> [The task]
An identical copy of the records below is the expected result.

> [Data for this exercise]
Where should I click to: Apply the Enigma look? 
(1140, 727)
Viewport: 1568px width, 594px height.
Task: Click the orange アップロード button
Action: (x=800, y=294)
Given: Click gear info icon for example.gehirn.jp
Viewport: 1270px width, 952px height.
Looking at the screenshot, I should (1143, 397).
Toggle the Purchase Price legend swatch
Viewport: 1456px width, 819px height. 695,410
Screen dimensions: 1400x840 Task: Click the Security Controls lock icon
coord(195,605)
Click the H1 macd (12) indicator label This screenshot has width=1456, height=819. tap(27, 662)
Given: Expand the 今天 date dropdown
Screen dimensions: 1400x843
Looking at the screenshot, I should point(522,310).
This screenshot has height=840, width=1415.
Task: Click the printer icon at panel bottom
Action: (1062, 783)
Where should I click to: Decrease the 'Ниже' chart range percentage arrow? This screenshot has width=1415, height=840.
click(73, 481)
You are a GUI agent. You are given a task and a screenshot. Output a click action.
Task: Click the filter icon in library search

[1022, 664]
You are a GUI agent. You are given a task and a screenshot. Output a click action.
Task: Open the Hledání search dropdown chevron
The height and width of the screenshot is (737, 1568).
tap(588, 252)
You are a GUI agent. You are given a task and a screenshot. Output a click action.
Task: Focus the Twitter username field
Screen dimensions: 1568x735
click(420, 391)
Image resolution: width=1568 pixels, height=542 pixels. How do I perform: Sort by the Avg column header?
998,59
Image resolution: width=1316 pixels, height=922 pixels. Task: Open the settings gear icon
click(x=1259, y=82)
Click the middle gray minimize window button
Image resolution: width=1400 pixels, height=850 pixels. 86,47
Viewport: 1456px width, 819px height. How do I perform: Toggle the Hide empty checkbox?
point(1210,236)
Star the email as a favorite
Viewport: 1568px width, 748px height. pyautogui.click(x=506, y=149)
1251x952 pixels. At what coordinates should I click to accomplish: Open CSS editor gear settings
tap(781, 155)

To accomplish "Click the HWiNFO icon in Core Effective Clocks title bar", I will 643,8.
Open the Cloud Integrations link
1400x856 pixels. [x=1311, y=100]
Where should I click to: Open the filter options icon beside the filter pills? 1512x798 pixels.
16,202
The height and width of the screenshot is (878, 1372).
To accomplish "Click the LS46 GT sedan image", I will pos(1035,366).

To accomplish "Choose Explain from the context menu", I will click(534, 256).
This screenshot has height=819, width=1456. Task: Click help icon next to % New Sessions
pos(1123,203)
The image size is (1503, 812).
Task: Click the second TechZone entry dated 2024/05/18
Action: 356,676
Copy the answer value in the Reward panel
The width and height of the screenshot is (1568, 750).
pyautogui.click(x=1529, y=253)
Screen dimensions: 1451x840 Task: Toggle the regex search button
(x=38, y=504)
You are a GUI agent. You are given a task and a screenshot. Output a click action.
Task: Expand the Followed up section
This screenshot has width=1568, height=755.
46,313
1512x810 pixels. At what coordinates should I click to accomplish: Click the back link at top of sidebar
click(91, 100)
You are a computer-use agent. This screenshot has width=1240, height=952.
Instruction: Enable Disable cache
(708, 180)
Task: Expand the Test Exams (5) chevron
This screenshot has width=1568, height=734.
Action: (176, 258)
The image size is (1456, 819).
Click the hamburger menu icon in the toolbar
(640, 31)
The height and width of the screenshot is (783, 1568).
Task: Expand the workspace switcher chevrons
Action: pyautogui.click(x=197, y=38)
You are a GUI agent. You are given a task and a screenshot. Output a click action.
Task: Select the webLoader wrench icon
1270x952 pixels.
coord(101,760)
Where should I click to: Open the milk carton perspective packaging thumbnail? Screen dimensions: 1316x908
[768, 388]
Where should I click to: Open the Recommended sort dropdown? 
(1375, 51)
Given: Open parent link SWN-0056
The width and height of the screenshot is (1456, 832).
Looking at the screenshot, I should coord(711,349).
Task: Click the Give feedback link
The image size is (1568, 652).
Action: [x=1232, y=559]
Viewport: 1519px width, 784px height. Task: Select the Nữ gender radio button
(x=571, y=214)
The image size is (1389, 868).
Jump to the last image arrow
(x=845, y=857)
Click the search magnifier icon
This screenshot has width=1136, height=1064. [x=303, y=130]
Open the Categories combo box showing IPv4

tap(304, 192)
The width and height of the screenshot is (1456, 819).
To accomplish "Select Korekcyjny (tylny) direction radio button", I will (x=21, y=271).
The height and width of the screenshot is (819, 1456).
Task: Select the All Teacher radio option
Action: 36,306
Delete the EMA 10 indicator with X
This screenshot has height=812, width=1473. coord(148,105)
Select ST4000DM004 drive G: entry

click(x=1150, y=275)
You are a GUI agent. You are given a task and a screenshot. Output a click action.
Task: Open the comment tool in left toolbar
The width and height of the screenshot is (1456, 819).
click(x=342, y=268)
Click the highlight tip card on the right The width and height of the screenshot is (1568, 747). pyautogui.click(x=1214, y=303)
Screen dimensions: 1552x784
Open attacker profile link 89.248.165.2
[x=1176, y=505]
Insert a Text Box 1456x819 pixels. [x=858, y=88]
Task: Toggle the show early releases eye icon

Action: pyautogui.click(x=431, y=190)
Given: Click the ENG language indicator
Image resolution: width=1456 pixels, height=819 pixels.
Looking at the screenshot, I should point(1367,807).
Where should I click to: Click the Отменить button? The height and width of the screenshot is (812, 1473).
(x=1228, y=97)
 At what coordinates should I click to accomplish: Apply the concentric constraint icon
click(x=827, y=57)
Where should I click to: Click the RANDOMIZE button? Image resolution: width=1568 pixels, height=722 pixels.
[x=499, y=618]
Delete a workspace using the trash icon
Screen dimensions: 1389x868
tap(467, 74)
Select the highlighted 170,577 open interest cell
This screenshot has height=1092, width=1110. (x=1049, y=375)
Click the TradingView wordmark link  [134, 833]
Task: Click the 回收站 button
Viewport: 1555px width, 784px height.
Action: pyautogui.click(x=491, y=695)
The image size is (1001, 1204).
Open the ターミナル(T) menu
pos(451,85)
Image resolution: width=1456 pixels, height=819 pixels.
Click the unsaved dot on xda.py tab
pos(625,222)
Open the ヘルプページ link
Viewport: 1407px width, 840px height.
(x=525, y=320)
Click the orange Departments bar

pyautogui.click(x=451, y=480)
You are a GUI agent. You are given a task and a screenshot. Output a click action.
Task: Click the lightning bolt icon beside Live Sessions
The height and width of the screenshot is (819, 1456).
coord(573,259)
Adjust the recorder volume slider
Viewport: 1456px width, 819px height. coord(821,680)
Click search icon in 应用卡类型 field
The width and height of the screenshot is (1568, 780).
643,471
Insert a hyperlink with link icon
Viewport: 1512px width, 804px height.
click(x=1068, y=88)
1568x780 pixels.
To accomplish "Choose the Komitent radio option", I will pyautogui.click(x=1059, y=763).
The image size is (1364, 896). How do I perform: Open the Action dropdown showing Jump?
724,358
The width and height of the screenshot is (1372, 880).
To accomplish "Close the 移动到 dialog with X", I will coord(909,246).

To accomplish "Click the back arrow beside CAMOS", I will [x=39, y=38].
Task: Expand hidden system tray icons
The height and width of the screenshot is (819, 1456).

> [Result of the exercise]
Where should I click to: Apply the Enigma look? 
(1140, 727)
Viewport: 1568px width, 594px height.
Task: Click the orange アップロード button
Action: (x=800, y=294)
Given: Click gear info icon for example.gehirn.jp
Viewport: 1270px width, 952px height.
Looking at the screenshot, I should (1143, 397).
Toggle the Purchase Price legend swatch
Viewport: 1456px width, 819px height. 695,410
Screen dimensions: 1400x840 Task: Click the Security Controls lock icon
coord(195,605)
Click the H1 macd (12) indicator label This screenshot has width=1456, height=819. tap(27, 662)
Given: Expand the 今天 date dropdown
Screen dimensions: 1400x843
Looking at the screenshot, I should point(522,310).
This screenshot has height=840, width=1415.
Task: Click the printer icon at panel bottom
Action: (1062, 783)
Where should I click to: Decrease the 'Ниже' chart range percentage arrow? This screenshot has width=1415, height=840.
click(73, 481)
You are a GUI agent. You are given a task and a screenshot. Output a click action.
Task: Click the filter icon in library search

[1022, 664]
You are a GUI agent. You are given a task and a screenshot. Output a click action.
Task: Open the Hledání search dropdown chevron
The height and width of the screenshot is (737, 1568).
tap(588, 252)
You are a GUI agent. You are given a task and a screenshot. Output a click action.
Task: Focus the Twitter username field
Screen dimensions: 1568x735
click(420, 391)
Image resolution: width=1568 pixels, height=542 pixels. How do I perform: Sort by the Avg column header?
998,59
Image resolution: width=1316 pixels, height=922 pixels. Task: Open the settings gear icon
click(x=1259, y=82)
Click the middle gray minimize window button
Image resolution: width=1400 pixels, height=850 pixels. 86,47
Viewport: 1456px width, 819px height. How do I perform: Toggle the Hide empty checkbox?
point(1210,236)
Star the email as a favorite
Viewport: 1568px width, 748px height. pyautogui.click(x=506, y=149)
1251x952 pixels. At what coordinates should I click to accomplish: Open CSS editor gear settings
tap(781, 155)

To accomplish "Click the HWiNFO icon in Core Effective Clocks title bar", I will 643,8.
Open the Cloud Integrations link
1400x856 pixels. [x=1311, y=100]
Where should I click to: Open the filter options icon beside the filter pills? 1512x798 pixels.
16,202
The height and width of the screenshot is (878, 1372).
To accomplish "Click the LS46 GT sedan image", I will pos(1035,366).

To accomplish "Choose Explain from the context menu", I will click(534, 256).
This screenshot has height=819, width=1456. Task: Click help icon next to % New Sessions
pos(1123,203)
The image size is (1503, 812).
Task: Click the second TechZone entry dated 2024/05/18
Action: 356,676
Copy the answer value in the Reward panel
The width and height of the screenshot is (1568, 750).
pyautogui.click(x=1529, y=253)
Screen dimensions: 1451x840 Task: Toggle the regex search button
(x=38, y=504)
You are a GUI agent. You are given a task and a screenshot. Output a click action.
Task: Expand the Followed up section
This screenshot has width=1568, height=755.
46,313
1512x810 pixels. At what coordinates should I click to accomplish: Click the back link at top of sidebar
click(91, 100)
You are a computer-use agent. This screenshot has width=1240, height=952.
Instruction: Enable Disable cache
(708, 180)
Task: Expand the Test Exams (5) chevron
This screenshot has width=1568, height=734.
Action: (176, 258)
The image size is (1456, 819).
Click the hamburger menu icon in the toolbar
(640, 31)
The height and width of the screenshot is (783, 1568).
Task: Expand the workspace switcher chevrons
Action: pyautogui.click(x=197, y=38)
You are a GUI agent. You are given a task and a screenshot. Output a click action.
Task: Select the webLoader wrench icon
1270x952 pixels.
coord(101,760)
Where should I click to: Open the milk carton perspective packaging thumbnail? Screen dimensions: 1316x908
[768, 388]
Where should I click to: Open the Recommended sort dropdown? 
(1375, 51)
Given: Open parent link SWN-0056
The width and height of the screenshot is (1456, 832).
Looking at the screenshot, I should coord(711,349).
Task: Click the Give feedback link
The image size is (1568, 652).
Action: [x=1232, y=559]
Viewport: 1519px width, 784px height. Task: Select the Nữ gender radio button
(x=571, y=214)
The image size is (1389, 868).
Jump to the last image arrow
(x=845, y=857)
Click the search magnifier icon
This screenshot has width=1136, height=1064. [x=303, y=130]
Open the Categories combo box showing IPv4

tap(304, 192)
The width and height of the screenshot is (1456, 819).
To accomplish "Select Korekcyjny (tylny) direction radio button", I will (x=21, y=271).
The height and width of the screenshot is (819, 1456).
Task: Select the All Teacher radio option
Action: 36,306
Delete the EMA 10 indicator with X
This screenshot has height=812, width=1473. coord(148,105)
Select ST4000DM004 drive G: entry

click(x=1150, y=275)
You are a GUI agent. You are given a task and a screenshot. Output a click action.
Task: Open the comment tool in left toolbar
The width and height of the screenshot is (1456, 819).
click(x=342, y=268)
Click the highlight tip card on the right The width and height of the screenshot is (1568, 747). pyautogui.click(x=1214, y=303)
Screen dimensions: 1552x784
Open attacker profile link 89.248.165.2
[x=1176, y=505]
Insert a Text Box 1456x819 pixels. [x=858, y=88]
Task: Toggle the show early releases eye icon

Action: pyautogui.click(x=431, y=190)
Given: Click the ENG language indicator
Image resolution: width=1456 pixels, height=819 pixels.
Looking at the screenshot, I should point(1367,807).
Where should I click to: Click the Отменить button? The height and width of the screenshot is (812, 1473).
(x=1228, y=97)
 At what coordinates should I click to accomplish: Apply the concentric constraint icon
click(x=827, y=57)
Where should I click to: Click the RANDOMIZE button? Image resolution: width=1568 pixels, height=722 pixels.
[x=499, y=618]
Delete a workspace using the trash icon
Screen dimensions: 1389x868
tap(467, 74)
Select the highlighted 170,577 open interest cell
This screenshot has height=1092, width=1110. (x=1049, y=375)
Click the TradingView wordmark link  [134, 833]
Task: Click the 回收站 button
Viewport: 1555px width, 784px height.
Action: pyautogui.click(x=491, y=695)
The image size is (1001, 1204).
Open the ターミナル(T) menu
pos(451,85)
Image resolution: width=1456 pixels, height=819 pixels.
Click the unsaved dot on xda.py tab
pos(625,222)
Open the ヘルプページ link
Viewport: 1407px width, 840px height.
(x=525, y=320)
Click the orange Departments bar

pyautogui.click(x=451, y=480)
You are a GUI agent. You are given a task and a screenshot. Output a click action.
Task: Click the lightning bolt icon beside Live Sessions
The height and width of the screenshot is (819, 1456).
coord(573,259)
Adjust the recorder volume slider
Viewport: 1456px width, 819px height. coord(821,680)
Click search icon in 应用卡类型 field
The width and height of the screenshot is (1568, 780).
643,471
Insert a hyperlink with link icon
Viewport: 1512px width, 804px height.
click(x=1068, y=88)
1568x780 pixels.
To accomplish "Choose the Komitent radio option", I will pyautogui.click(x=1059, y=763).
The image size is (1364, 896). How do I perform: Open the Action dropdown showing Jump?
724,358
The width and height of the screenshot is (1372, 880).
To accomplish "Close the 移动到 dialog with X", I will coord(909,246).

To accomplish "Click the back arrow beside CAMOS", I will [x=39, y=38].
Task: Expand hidden system tray icons
The height and width of the screenshot is (819, 1456).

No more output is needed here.